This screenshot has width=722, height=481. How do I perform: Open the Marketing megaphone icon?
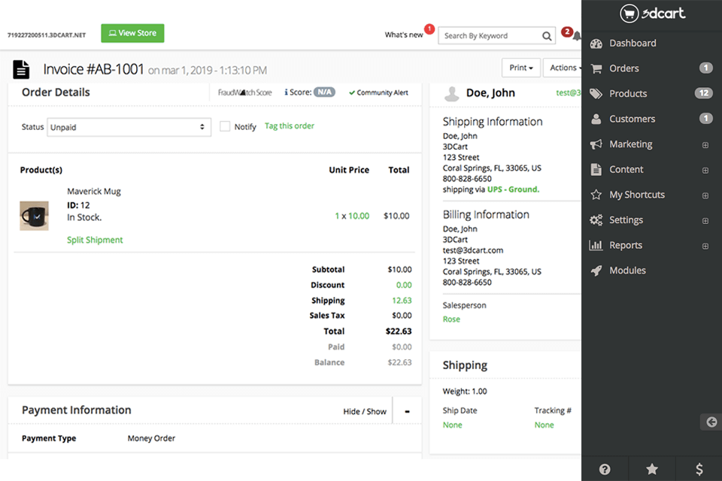click(596, 144)
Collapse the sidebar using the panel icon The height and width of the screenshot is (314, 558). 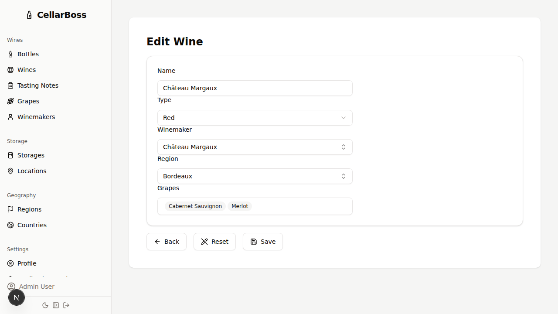(56, 305)
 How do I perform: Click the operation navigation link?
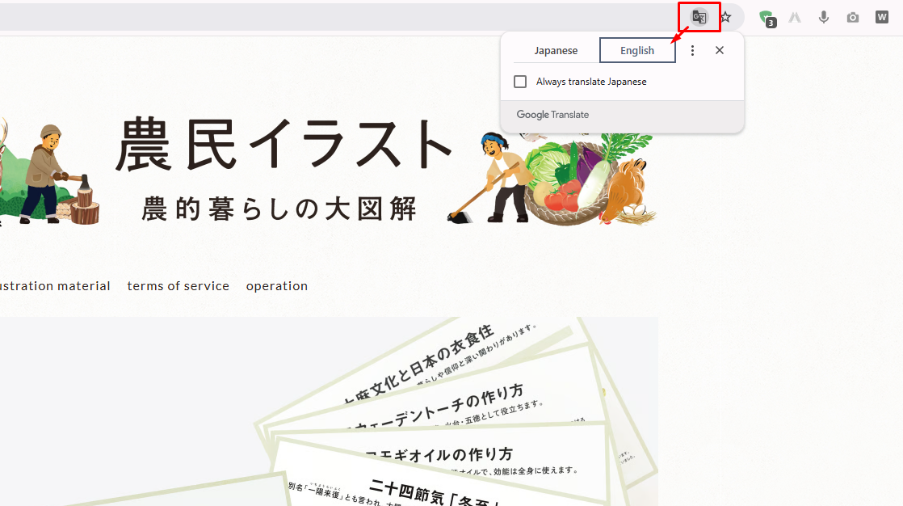277,285
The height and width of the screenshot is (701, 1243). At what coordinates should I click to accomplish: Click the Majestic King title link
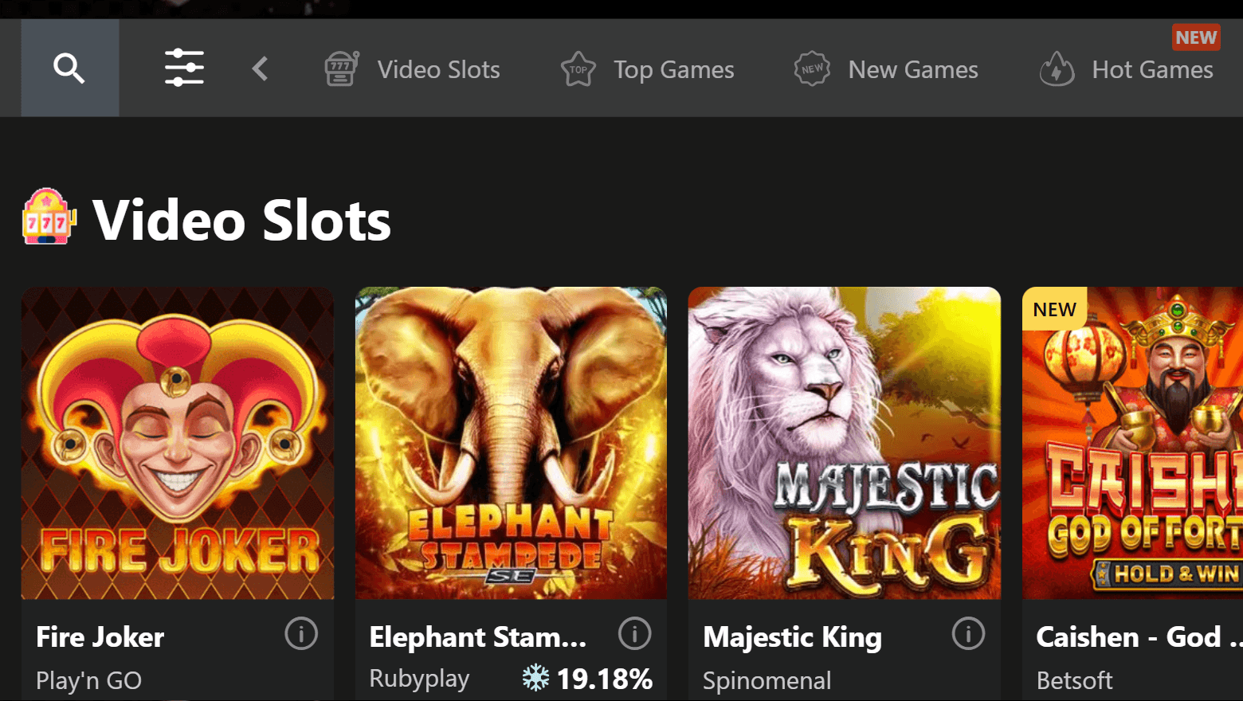792,637
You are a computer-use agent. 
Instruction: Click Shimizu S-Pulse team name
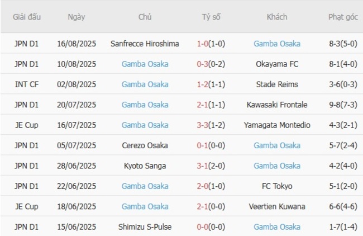[x=145, y=226]
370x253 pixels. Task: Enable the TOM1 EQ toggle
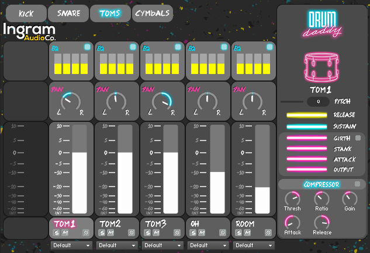point(87,47)
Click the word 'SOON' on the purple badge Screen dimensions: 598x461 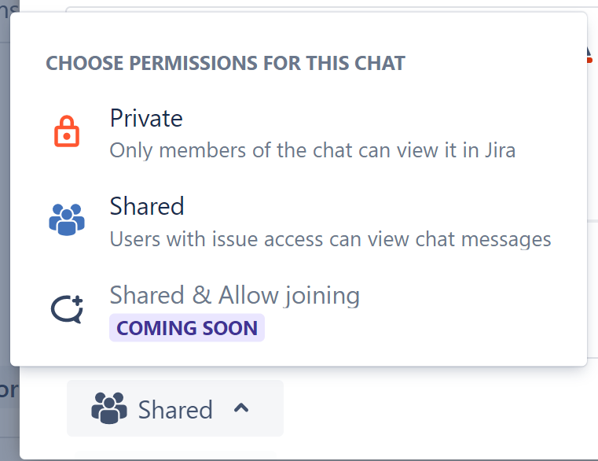click(x=230, y=328)
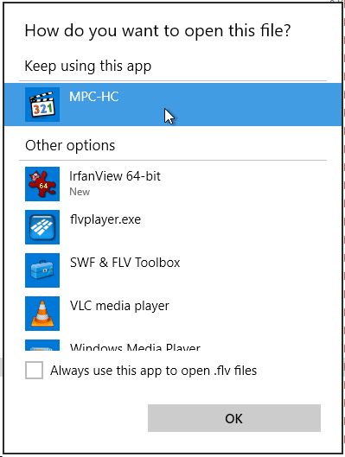Click the MPC-HC clapperboard icon
345x457 pixels.
click(42, 105)
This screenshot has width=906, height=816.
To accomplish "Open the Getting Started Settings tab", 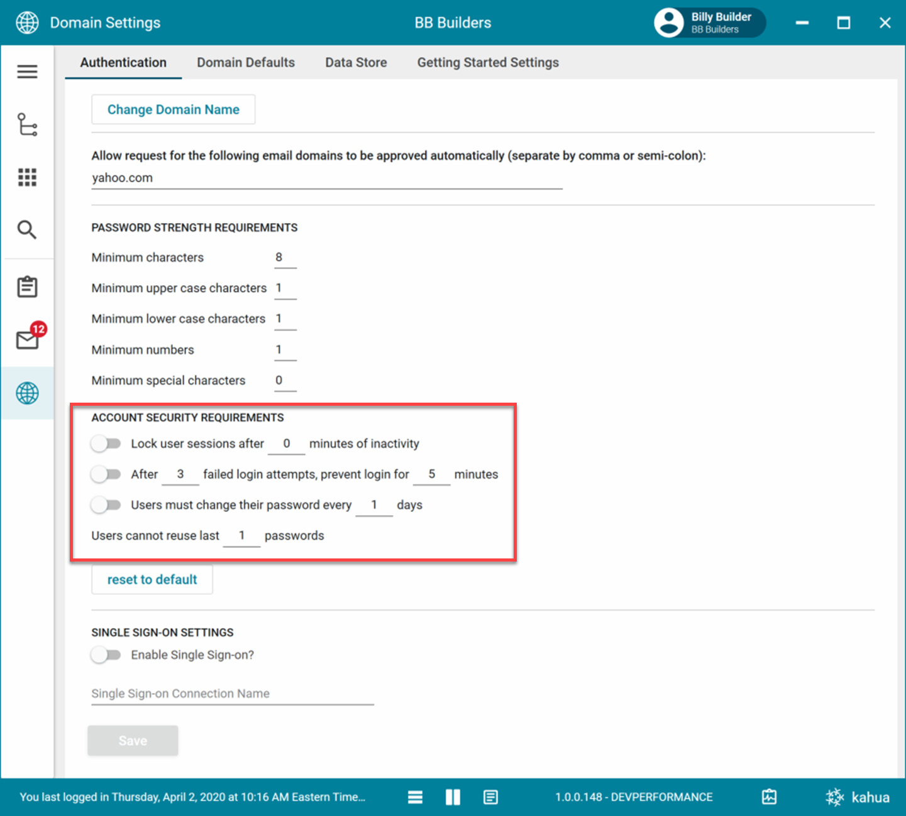I will pyautogui.click(x=488, y=62).
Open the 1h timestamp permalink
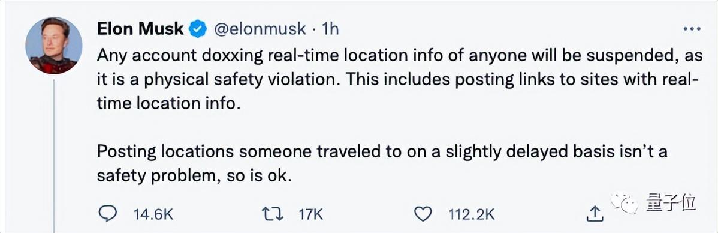 click(x=330, y=29)
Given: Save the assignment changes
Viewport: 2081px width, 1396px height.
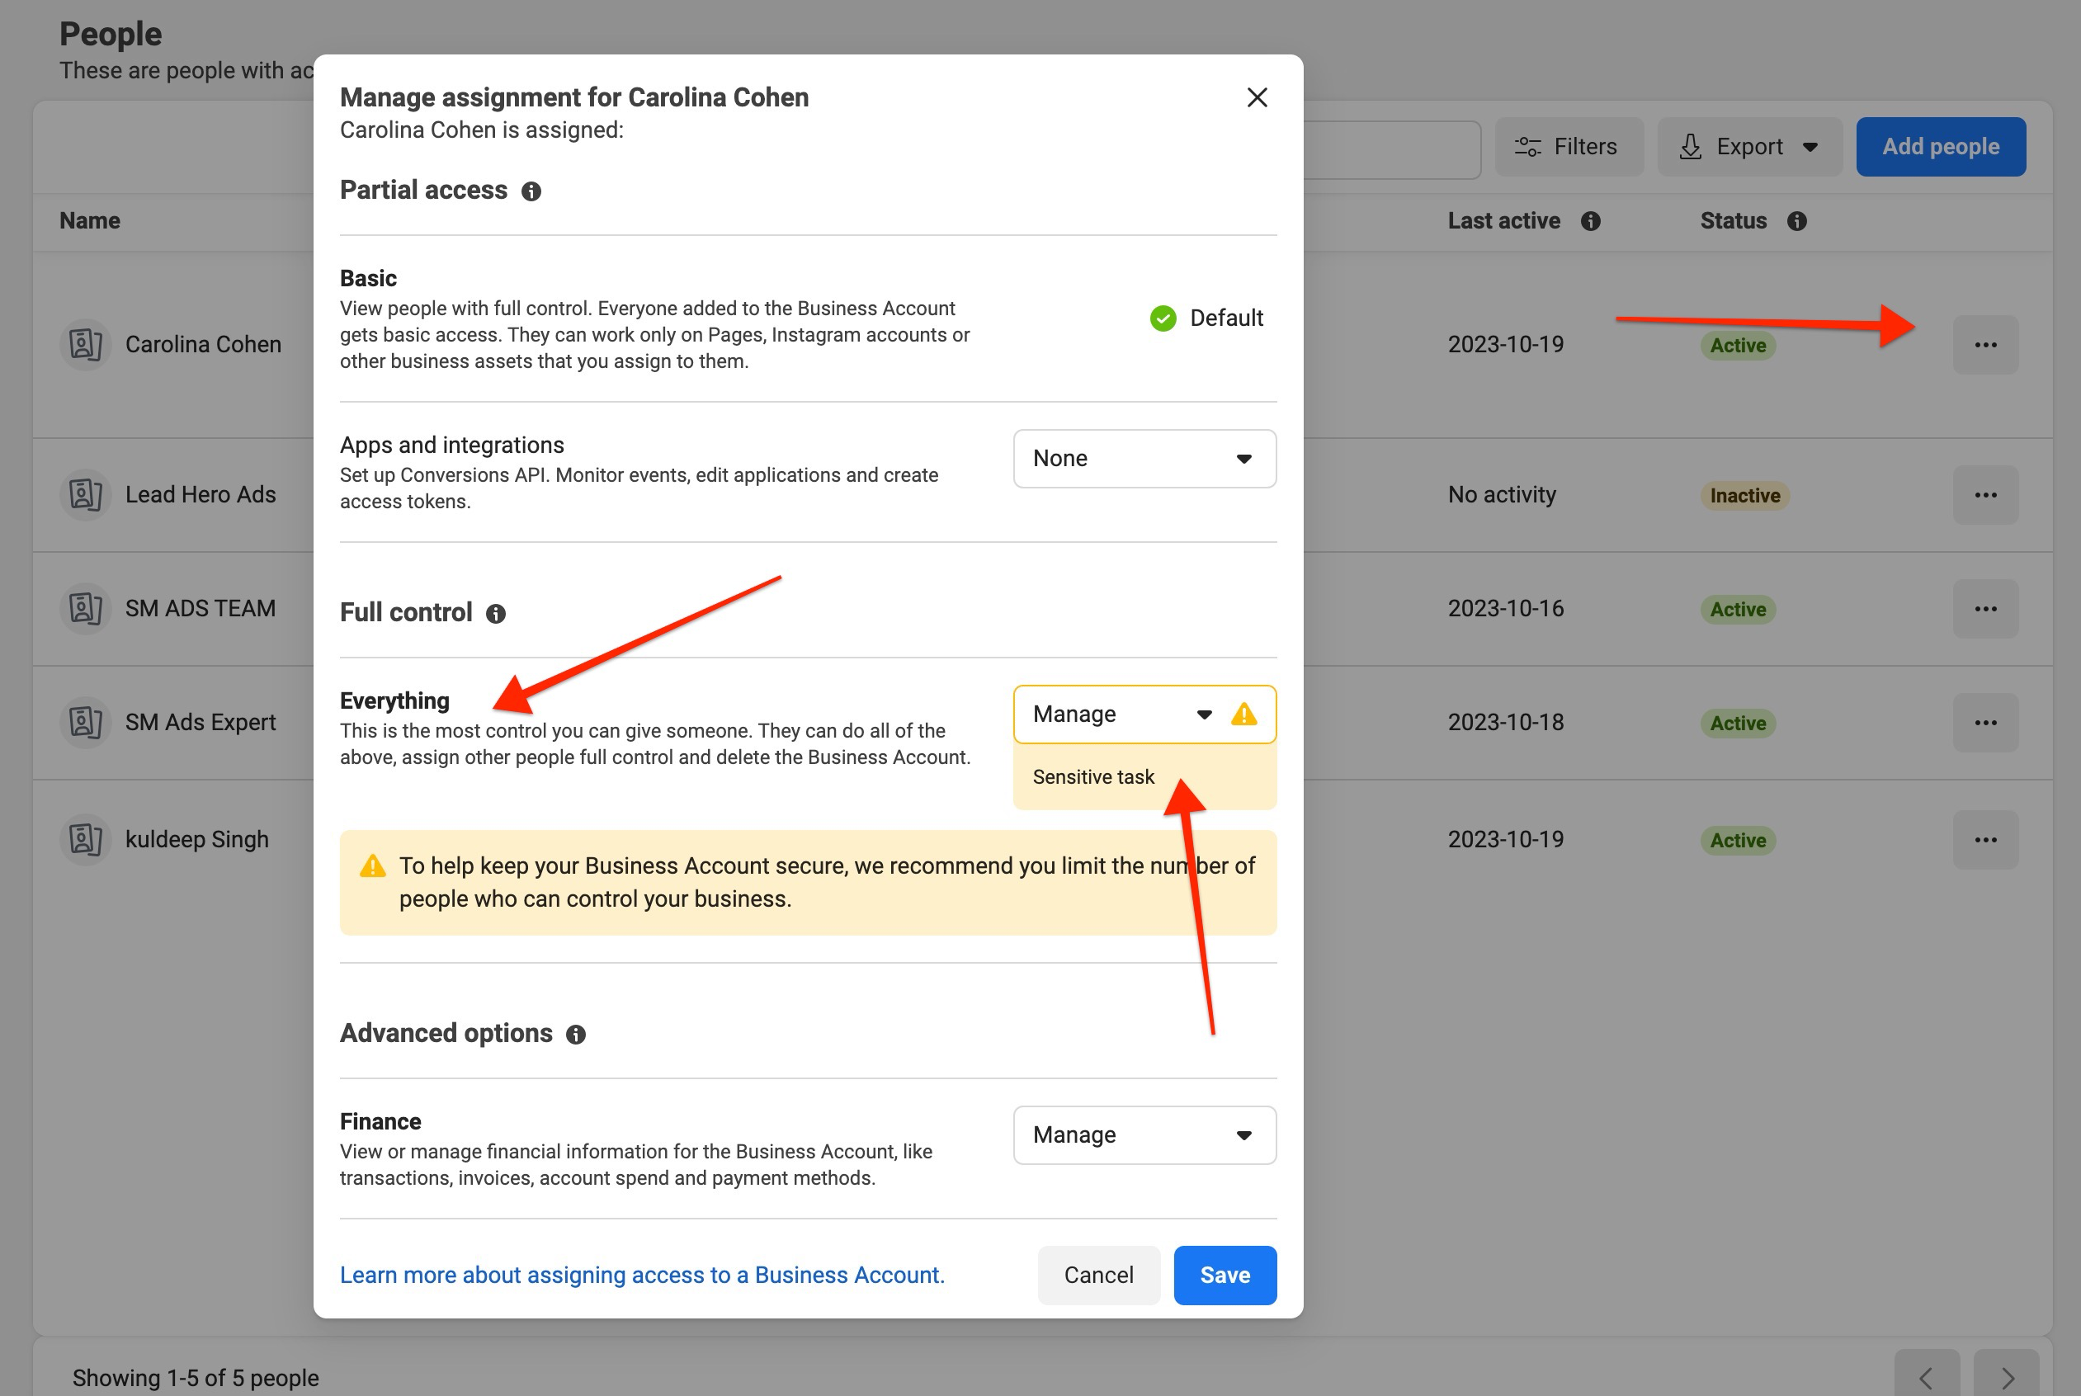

•••

- **Problem details**: Find every line in the data above that contains the word "pixels" and copy each one out in full.

- **Expected answer**:
370x253 pixels. Task: Enable the TOM1 EQ toggle
345x457 pixels.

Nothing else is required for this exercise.